Hurricane's wrath still being felt - Rescuers bypass the dead to reach the living
published: Wednesday | August 31, 2005


Jaquin Johnson (right) two, and Heaven Girod, five months, are evacuated by Larry Harrison from a flooded area in New Orleans yesterday.

GULFPORT, Mississippi (AP):

RESCUERS IN boats and helicopters bypassed the dead yesterday as they struggled to save thousands of victims of Hurricane Katrina, stranded on rooftops, as the scope of the disaster became clearer with every tale of misery.

"We're not even dealing with dead bodies," New Orleans Mayor Ray Nagin said. "They're just pushing them on the side."
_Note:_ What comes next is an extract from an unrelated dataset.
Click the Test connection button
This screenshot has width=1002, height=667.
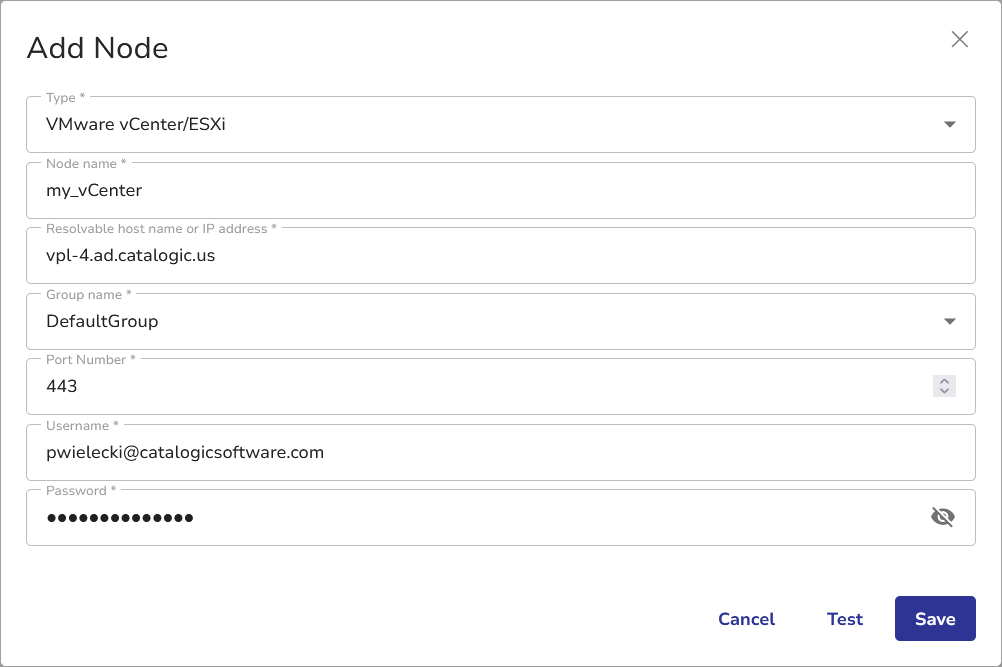click(845, 619)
The death toll in one Mississippi county alone could be as high as 80, that state's governor said.

Bill Lokey, an official with the Federal Emergency Management Agency (FEMA), called 'Katrina' "the most significant natural disaster to hit the United States."

Looting broke out in Biloxi and in New Orleans, in some cases in full view of police and National Guardsmen. On New Orleans' Canal Street, the main thoroughfare in the central business district, looters sloshed through hip-deep water and ripped open the steel gates on the front of several clothing and jewellery stores.

LOOTER SHOT

Deputy Police Chief Warren Riley said that in one case, a looter shot and wounded another looter.
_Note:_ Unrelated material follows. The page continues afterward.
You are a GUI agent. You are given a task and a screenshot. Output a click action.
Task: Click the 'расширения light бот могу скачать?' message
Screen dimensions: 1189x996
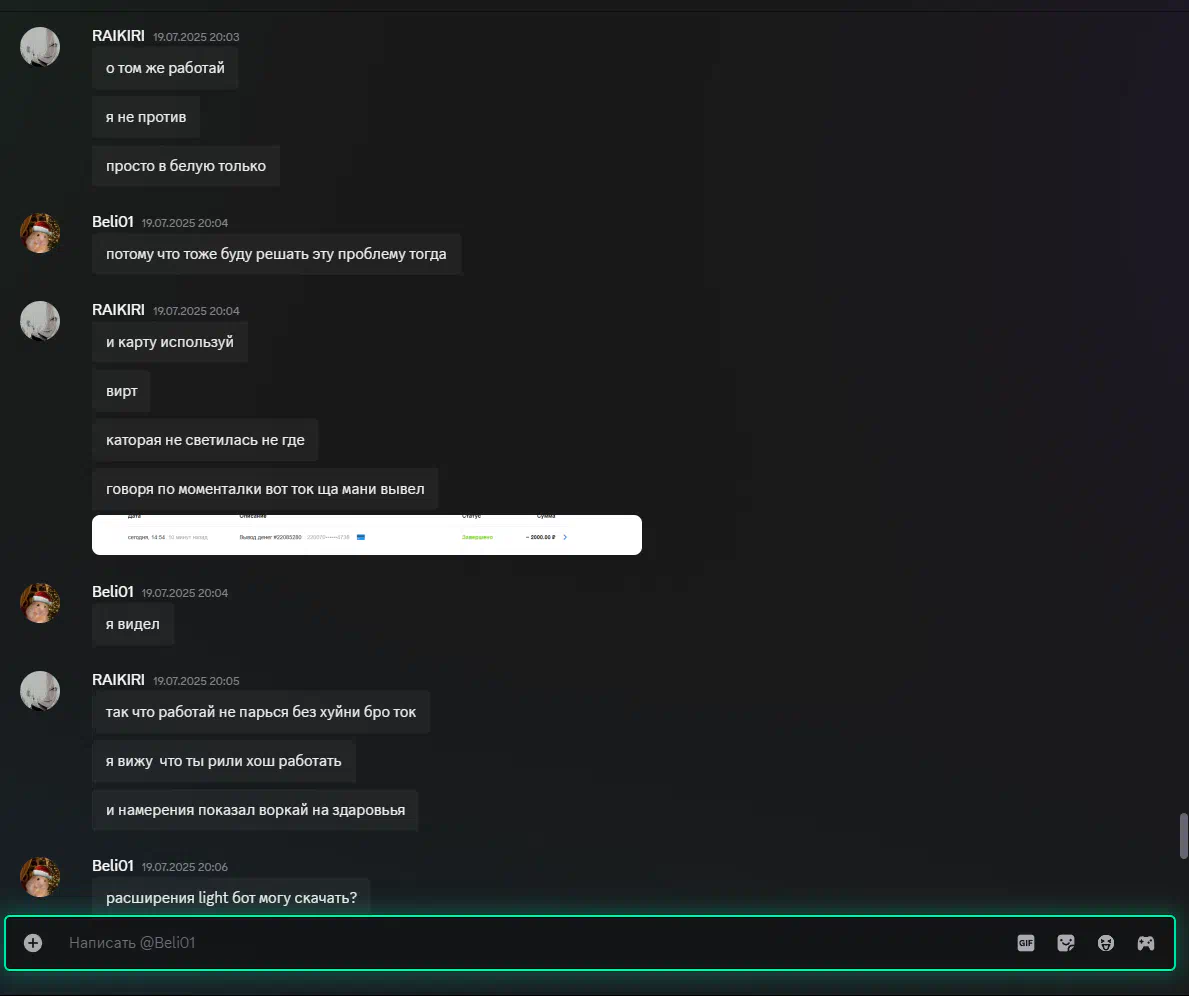click(231, 897)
"At first light, the devastation is greater than our worst fears. It's just totally overwhelming," Louisiana Gov. Kathleen Blanco said the morning after 'Katrina' howled ashore with winds of 145 mph (233 kph) and engulfed thousands of homes in one of the most punishing storms on record in the United States.
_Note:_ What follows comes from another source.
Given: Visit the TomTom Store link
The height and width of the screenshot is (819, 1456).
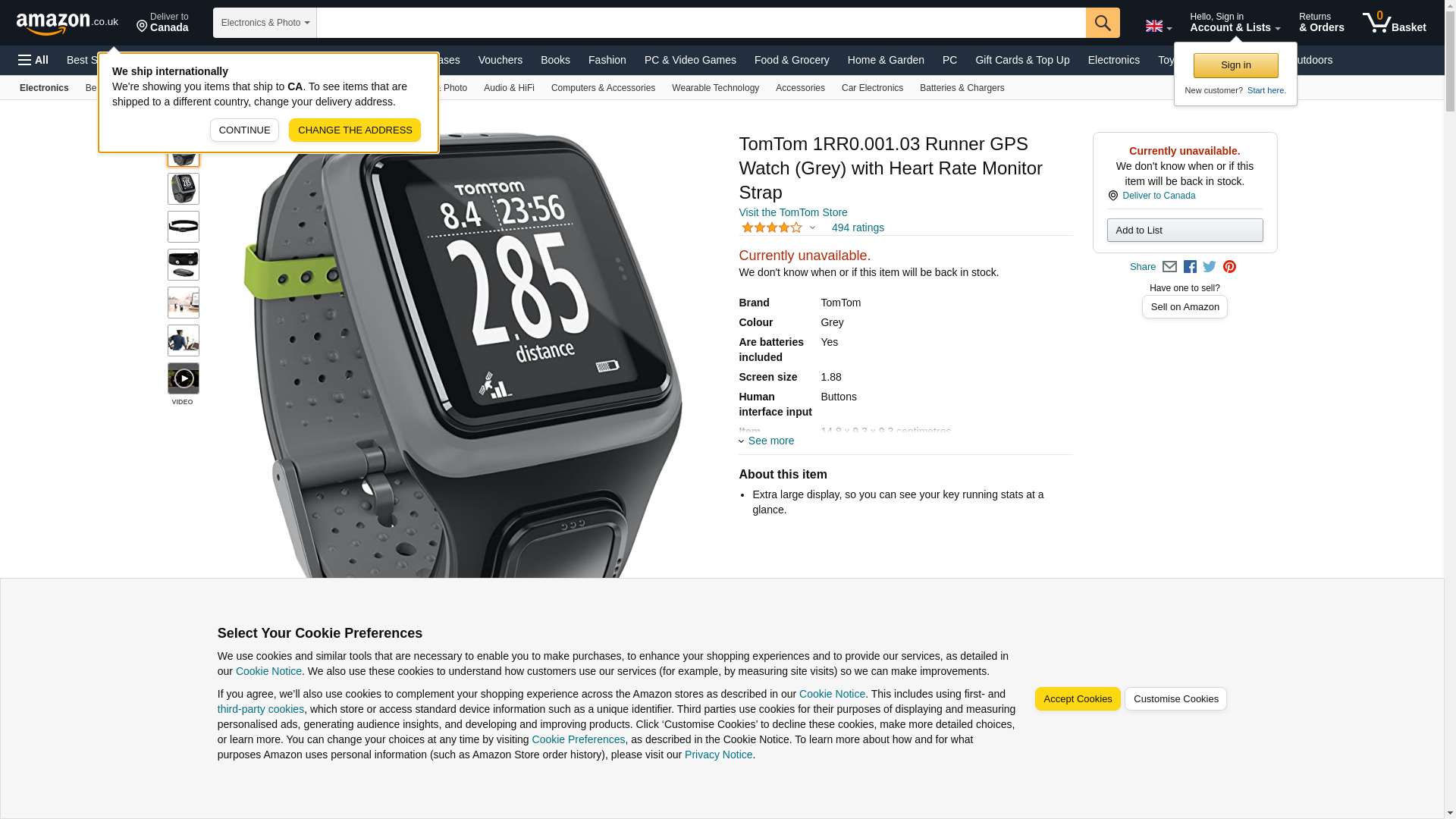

In New Orleans, water began rising in the streets yesterday morning, apparently because of a break on a levee along a canal leading to Lake Pontchartrain, prompting the evacuation of hotels and hospitals. New Orleans lies mostly below sea level and is protected by a network of pumps, canals and levees, but many of the pumps were not working yesterday morning.

Officials began using helicopters to drop 3,000-pound (1,350-kilogramme) sandbags into the breach, and expressed confidence the problem could be solved within hours.

All day, rescuers were also seen using helicopters to drop lifelines to victims and pluck them from the roofs of homes cut off by flood waters.

"We know that last night we had over 300 folks that we could confirm were on top of roofs and waiting for our assistance," Capt. Dave Callahan of the Coast Guard in Mississippi said.

DEATH TOLL RISING

National Guardsmen brought in people from outlying areas to New Orleans' Superdome in the backs of big 2 1/2-tonne army trucks. Louisiana's wildlife enforcement department also brought people in on the backs of their pickups. Some were wet, some were in wheelchairs, some were holding babies and nothing else.

Nevertheless, it was clear the death toll would rise sharply, with one survivor after another telling of friends and loved ones who floated off or disappeared as the flood waters rose around them.

Along the coast, tree trunks, downed power lines and trees, and chunks of broken concrete in the streets prevented rescuers from reaching victims. Swirling water in many areas contained hidden dangers. Crews worked to clear highways. Along one Mississippi highway, motorists themselves used chainsaws to remove trees blocking the road.

Tens of thousands of people will need shelter for weeks if not months, said FEMA Director Mike Brown. And once the floodwaters go down, "it's going to be incredibly dangerous" because of structural damage to homes, diseases from animal carcasses and chemicals in homes, he said.